Monday, Mar. 17, 1924
Ill
GERMANY
According to Captain Humann, confidential representative of Herr Hugo Stinnes, that great swarthy, inscrutable industrial giant was ill in bed with inflammation of the bladder.
Hugo Stinnes is undoubtedly the most powerful man in Germany, if not in the continent of Europe. His wealth is said to be far greater than that of Henry Ford. He is the greatest coke-king in Europe, he is one of the chief oil magnates of that continent, he is a steel tsar, a hotel emperor, a shipping lord, a publisher, and a hundred other things.
All these interests combined to make Herr Hugo, ordinary member of the Reichstag, a most extraordinary and sinister figure in politics. It has been sad that German Governments heed his command or fail; that, when angry, the thunder of his voice and the lightning of his eyes spread terror into the European industrial world.
Certainly he is one of the world's foremost international figures, but his power is problematical; it is too great to compute.

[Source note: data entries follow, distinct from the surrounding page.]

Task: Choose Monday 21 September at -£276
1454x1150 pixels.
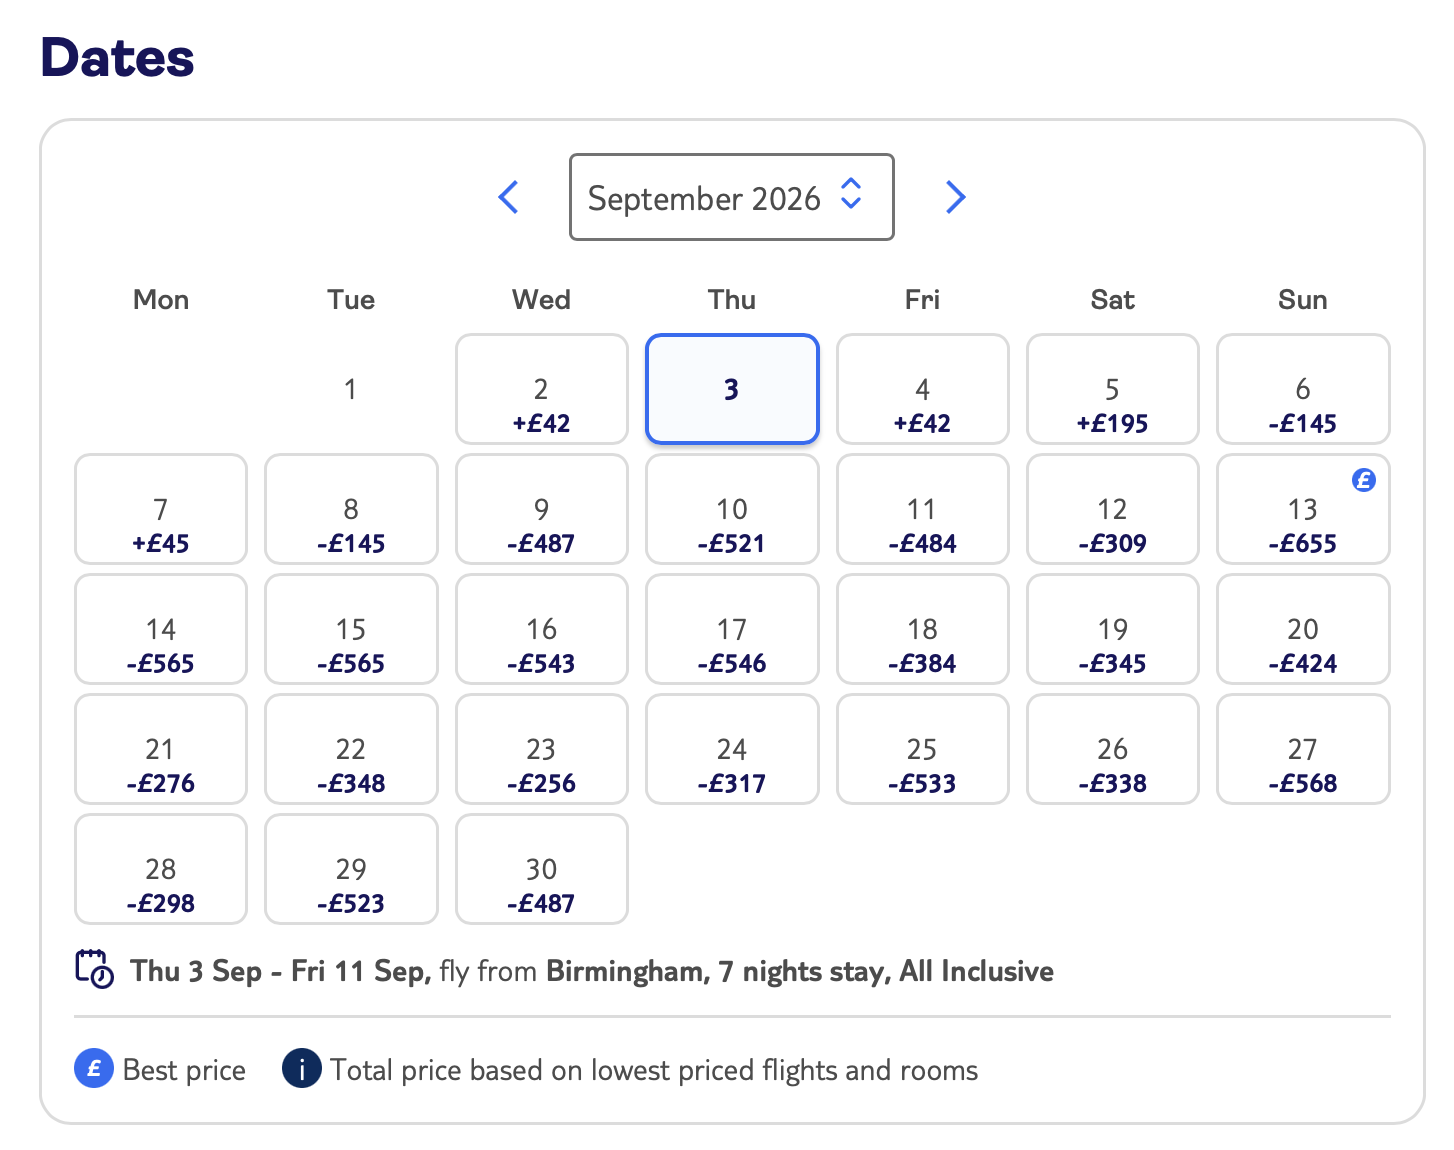Action: [161, 749]
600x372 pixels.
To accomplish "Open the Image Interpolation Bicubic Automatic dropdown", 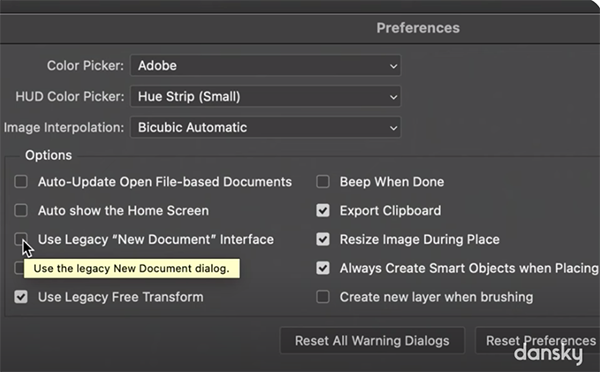I will click(266, 127).
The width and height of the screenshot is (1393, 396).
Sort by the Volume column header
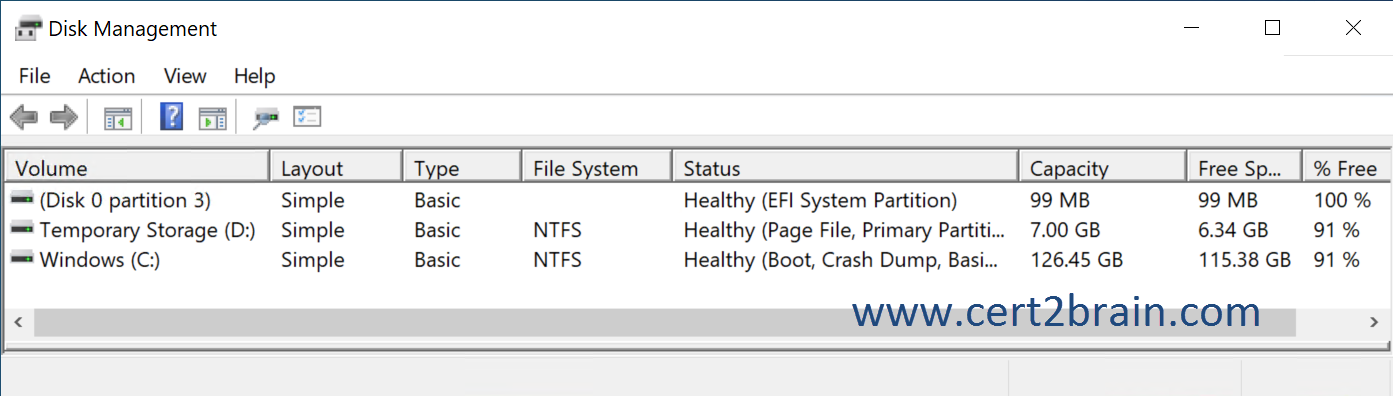pyautogui.click(x=138, y=168)
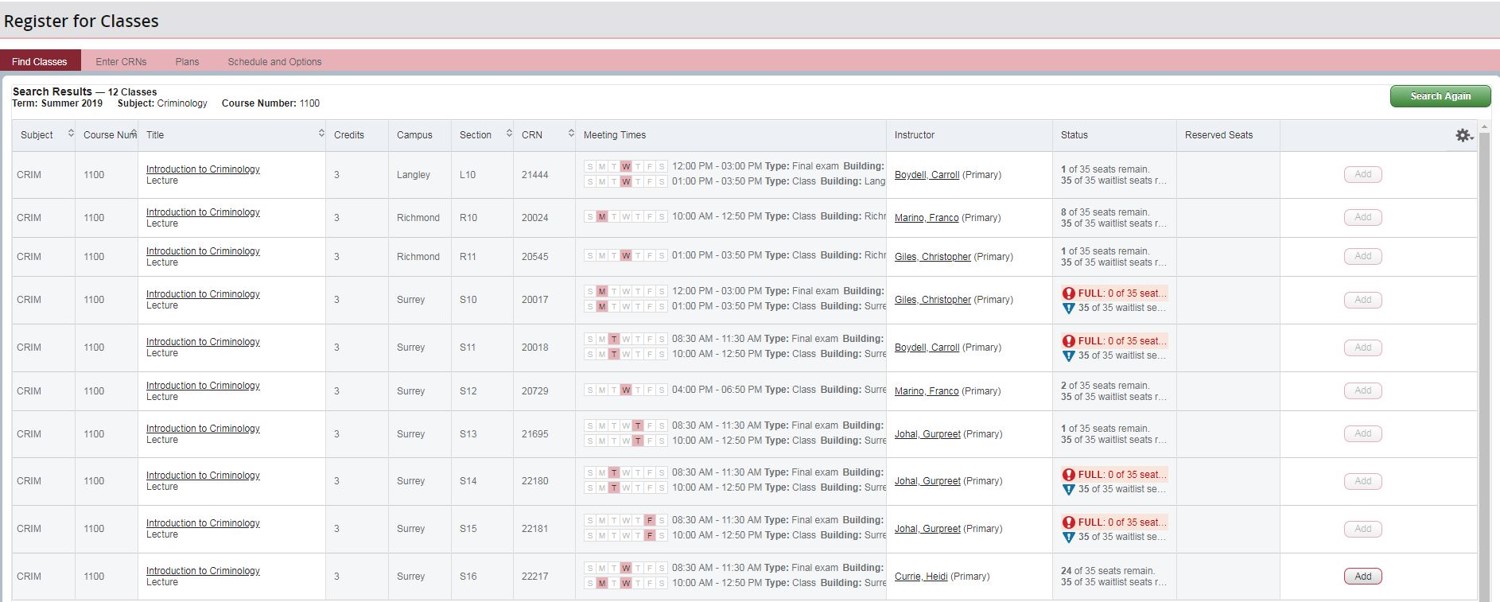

An opposite view of Stinnes was recently taken by the ultra-reactionary organ, the Deutsche Tageblatt. It cynically refers to him as a "cringing subordinate to international Judaism" and, in biblical style, refers to how he, "breaking into a cold sweat, with the world dancing around him," saw an apparition which commanded him to stop advertising Henry Ford's book, The International Jew, in his paper (Deutsche Allgemeine Zeitung).
Referring to International Judaism as "higher than Stinnes" the paper continued: "When his name was mentioned, thousands went over to him and bowed their heads to the almighty. All was his if he beckoned.
"Others cursed him, gnashing their teeth and clenching their fists, because he was living on their blood and the lamentations of their need.
"Yet he also serves some one more powerful than he and is obedient to his bidding who remains in the background. He, the omnipotent one, shrinks when the more powerful one meets him."